Bee Gold: Why Honey Is An Insect Superfood


Bees separated from wasps about 120 million years ago, during an increase in the evolution and spread of flowering plants. This floral diversity – along with a change in the behavior of bees that feed on pollen, rather than insects, to bee larvae – has spurred the evolution of some 20,000 bee species known today. .

Becoming an expert honey producer required some additional behavioral and chemical tricks. The bees began to add some nectar to the pollen, which turned it into more transportable packets. They also developed wax-secreting glands, which provided a way to store liquid nectar and solid pollen separately.
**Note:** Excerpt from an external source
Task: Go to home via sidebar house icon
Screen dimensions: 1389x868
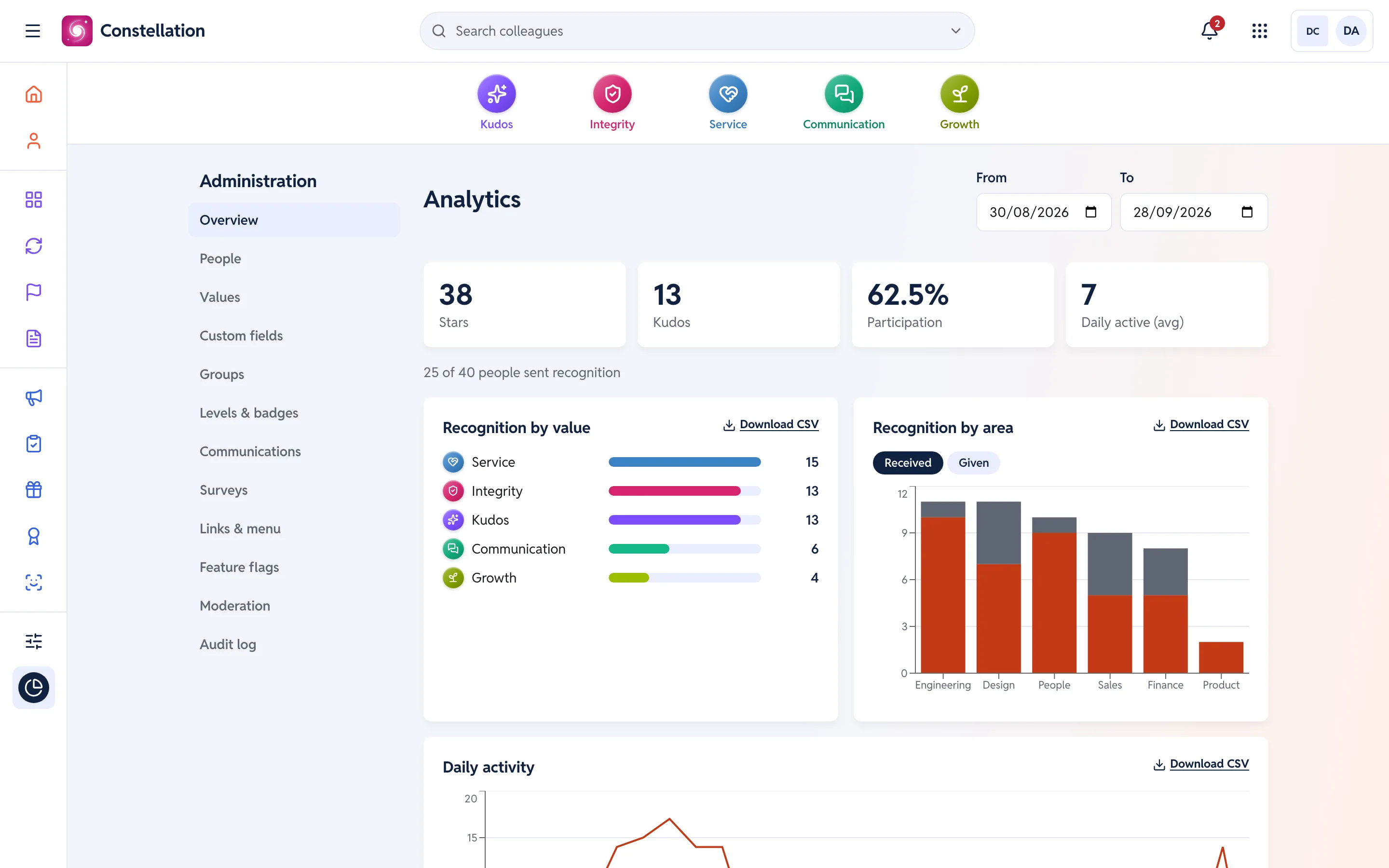Action: 34,94
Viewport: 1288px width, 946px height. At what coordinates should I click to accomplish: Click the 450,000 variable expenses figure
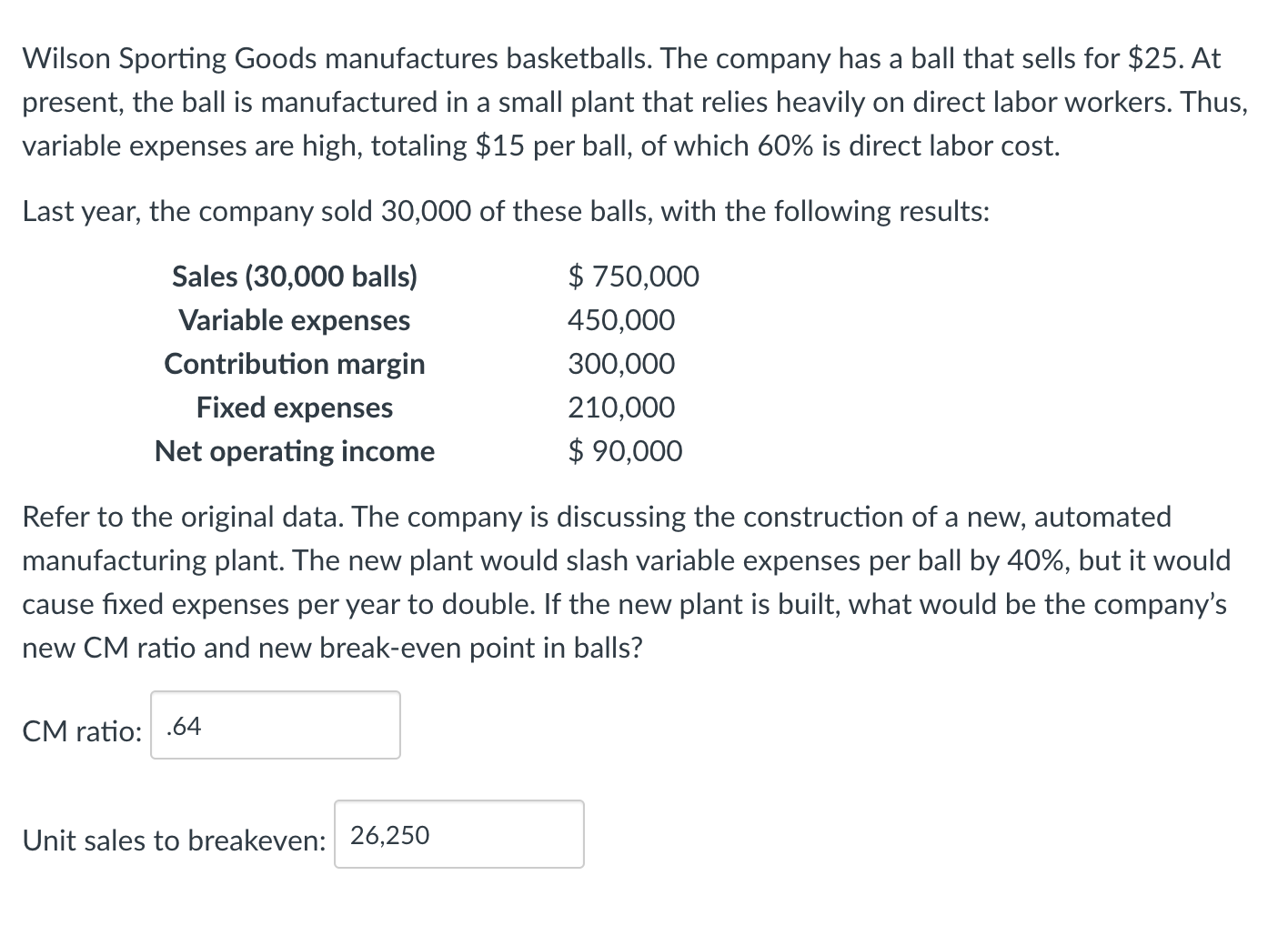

“Wax makes for a very flexible building material,” says Christina Grozinger, an entomologist at Penn State University, who studies the mechanisms underlying the social behavior and health of bees. When forming a honeycomb, honey bees mold the wax into hexagons, which turns out to be the most efficient shape for storing something, as the hexagons pile up tightly together. “It’s a feat of engineering,” says Grozinger.

Another benefit of building many small, uniform cells is that more surface area means water evaporates faster, and less water means less microbial growth.

The process of producing honey that will fill these cells begins as soon as a foraging bee sucks up the nectar. While it may seem like she eats it, the sugary snack doesn’t end up in her stomach, at least not in the traditional sense. She stores it in her crop, or her honey stomach, where it mixes with various enzymes.

One of the first enzymes to work is invertase, which cuts the sucrose molecules in nectar in half, producing the simple sugars glucose and fructose (strangely, research suggests that bees don’t have the genes to make this enzyme. cut of sucrose – a microbe that lives in the guts of bees probably does). Returning to the hive, the honey bee then regurgitates the payload to the first of a bee assembly line. The following mouth-to-mouth water content decreases and introduces more enzymes, processes that continue to break down the nectar and prevent germs from growing.